• [WORK TASK]: Write out every entry word for word.

[Collected data]
··········

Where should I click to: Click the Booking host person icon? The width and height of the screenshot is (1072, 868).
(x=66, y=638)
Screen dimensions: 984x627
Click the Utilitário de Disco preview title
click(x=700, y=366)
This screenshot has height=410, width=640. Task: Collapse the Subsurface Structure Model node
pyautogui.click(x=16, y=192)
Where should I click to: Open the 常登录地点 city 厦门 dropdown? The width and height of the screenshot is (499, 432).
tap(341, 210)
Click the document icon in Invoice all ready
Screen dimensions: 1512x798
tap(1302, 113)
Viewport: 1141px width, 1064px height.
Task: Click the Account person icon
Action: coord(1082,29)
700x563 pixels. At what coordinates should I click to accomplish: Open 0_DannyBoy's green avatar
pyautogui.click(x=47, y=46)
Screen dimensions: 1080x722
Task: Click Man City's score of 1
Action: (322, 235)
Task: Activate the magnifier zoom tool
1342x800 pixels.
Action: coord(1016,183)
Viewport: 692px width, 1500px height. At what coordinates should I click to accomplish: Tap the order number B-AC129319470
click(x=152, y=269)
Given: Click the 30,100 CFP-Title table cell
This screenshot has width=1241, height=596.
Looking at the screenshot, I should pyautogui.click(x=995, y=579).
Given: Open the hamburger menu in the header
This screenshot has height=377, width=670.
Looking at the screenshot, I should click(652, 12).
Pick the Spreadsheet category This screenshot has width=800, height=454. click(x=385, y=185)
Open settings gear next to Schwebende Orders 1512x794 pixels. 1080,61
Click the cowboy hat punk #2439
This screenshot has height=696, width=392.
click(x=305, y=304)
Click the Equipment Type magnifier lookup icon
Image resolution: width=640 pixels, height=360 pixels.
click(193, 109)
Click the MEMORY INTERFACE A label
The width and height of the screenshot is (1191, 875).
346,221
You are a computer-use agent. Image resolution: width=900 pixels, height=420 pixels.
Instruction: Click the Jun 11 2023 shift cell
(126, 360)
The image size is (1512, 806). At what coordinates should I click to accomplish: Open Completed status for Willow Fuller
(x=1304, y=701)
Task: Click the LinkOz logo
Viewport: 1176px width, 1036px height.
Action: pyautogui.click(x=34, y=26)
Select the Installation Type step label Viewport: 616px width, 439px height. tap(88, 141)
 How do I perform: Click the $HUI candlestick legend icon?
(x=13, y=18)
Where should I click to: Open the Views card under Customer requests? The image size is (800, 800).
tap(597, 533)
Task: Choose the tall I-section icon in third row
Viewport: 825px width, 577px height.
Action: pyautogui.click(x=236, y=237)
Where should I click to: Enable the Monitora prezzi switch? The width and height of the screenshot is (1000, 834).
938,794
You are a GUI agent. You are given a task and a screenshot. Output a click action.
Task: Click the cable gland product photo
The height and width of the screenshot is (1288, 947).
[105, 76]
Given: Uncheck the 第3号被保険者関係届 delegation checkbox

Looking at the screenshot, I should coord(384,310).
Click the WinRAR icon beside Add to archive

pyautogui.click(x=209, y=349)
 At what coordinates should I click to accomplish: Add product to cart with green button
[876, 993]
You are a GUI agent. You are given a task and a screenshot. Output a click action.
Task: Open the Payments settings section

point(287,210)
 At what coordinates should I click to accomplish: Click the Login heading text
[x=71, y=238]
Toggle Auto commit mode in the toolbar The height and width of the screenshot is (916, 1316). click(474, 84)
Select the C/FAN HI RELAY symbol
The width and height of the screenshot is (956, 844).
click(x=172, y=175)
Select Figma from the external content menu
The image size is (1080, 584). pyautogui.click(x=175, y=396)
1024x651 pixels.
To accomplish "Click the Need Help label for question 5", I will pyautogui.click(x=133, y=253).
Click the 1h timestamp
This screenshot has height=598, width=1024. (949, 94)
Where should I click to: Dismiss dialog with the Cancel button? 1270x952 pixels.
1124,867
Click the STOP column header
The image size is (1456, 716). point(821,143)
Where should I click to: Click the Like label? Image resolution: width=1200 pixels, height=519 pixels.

··········

• [WRITTEN RESPONSE]:
Where should I click to: Click the Booking host person icon? The width and height of the screenshot is (1072, 868).
(x=66, y=638)
Screen dimensions: 984x627
Click the Utilitário de Disco preview title
click(x=700, y=366)
This screenshot has height=410, width=640. Task: Collapse the Subsurface Structure Model node
pyautogui.click(x=16, y=192)
Where should I click to: Open the 常登录地点 city 厦门 dropdown? The width and height of the screenshot is (499, 432).
tap(341, 210)
Click the document icon in Invoice all ready
Screen dimensions: 1512x798
tap(1302, 113)
Viewport: 1141px width, 1064px height.
Task: Click the Account person icon
Action: coord(1082,29)
700x563 pixels. At what coordinates should I click to accomplish: Open 0_DannyBoy's green avatar
pyautogui.click(x=47, y=46)
Screen dimensions: 1080x722
Task: Click Man City's score of 1
Action: (322, 235)
Task: Activate the magnifier zoom tool
1342x800 pixels.
Action: coord(1016,183)
Viewport: 692px width, 1500px height. At what coordinates should I click to accomplish: Tap the order number B-AC129319470
click(x=152, y=269)
Given: Click the 30,100 CFP-Title table cell
This screenshot has width=1241, height=596.
Looking at the screenshot, I should pyautogui.click(x=995, y=579).
Given: Open the hamburger menu in the header
This screenshot has height=377, width=670.
Looking at the screenshot, I should click(652, 12).
Pick the Spreadsheet category This screenshot has width=800, height=454. click(x=385, y=185)
Open settings gear next to Schwebende Orders 1512x794 pixels. 1080,61
Click the cowboy hat punk #2439
This screenshot has height=696, width=392.
click(x=305, y=304)
Click the Equipment Type magnifier lookup icon
Image resolution: width=640 pixels, height=360 pixels.
click(193, 109)
Click the MEMORY INTERFACE A label
The width and height of the screenshot is (1191, 875).
346,221
You are a computer-use agent. Image resolution: width=900 pixels, height=420 pixels.
Instruction: Click the Jun 11 2023 shift cell
(126, 360)
The image size is (1512, 806). At what coordinates should I click to accomplish: Open Completed status for Willow Fuller
(x=1304, y=701)
Task: Click the LinkOz logo
Viewport: 1176px width, 1036px height.
Action: pyautogui.click(x=34, y=26)
Select the Installation Type step label Viewport: 616px width, 439px height. tap(88, 141)
 How do I perform: Click the $HUI candlestick legend icon?
(x=13, y=18)
Where should I click to: Open the Views card under Customer requests? The image size is (800, 800).
tap(597, 533)
Task: Choose the tall I-section icon in third row
Viewport: 825px width, 577px height.
Action: pyautogui.click(x=236, y=237)
Where should I click to: Enable the Monitora prezzi switch? The width and height of the screenshot is (1000, 834).
938,794
You are a GUI agent. You are given a task and a screenshot. Output a click action.
Task: Click the cable gland product photo
The height and width of the screenshot is (1288, 947).
[105, 76]
Given: Uncheck the 第3号被保険者関係届 delegation checkbox

Looking at the screenshot, I should coord(384,310).
Click the WinRAR icon beside Add to archive

pyautogui.click(x=209, y=349)
 At what coordinates should I click to accomplish: Add product to cart with green button
[876, 993]
You are a GUI agent. You are given a task and a screenshot. Output a click action.
Task: Open the Payments settings section

point(287,210)
 At what coordinates should I click to accomplish: Click the Login heading text
[x=71, y=238]
Toggle Auto commit mode in the toolbar The height and width of the screenshot is (916, 1316). click(474, 84)
Select the C/FAN HI RELAY symbol
The width and height of the screenshot is (956, 844).
click(x=172, y=175)
Select Figma from the external content menu
The image size is (1080, 584). pyautogui.click(x=175, y=396)
1024x651 pixels.
To accomplish "Click the Need Help label for question 5", I will pyautogui.click(x=133, y=253).
Click the 1h timestamp
This screenshot has height=598, width=1024. (949, 94)
Where should I click to: Dismiss dialog with the Cancel button? 1270x952 pixels.
1124,867
Click the STOP column header
The image size is (1456, 716). point(821,143)
Where should I click to: Click the Like label? Image resolution: width=1200 pixels, height=519 pixels.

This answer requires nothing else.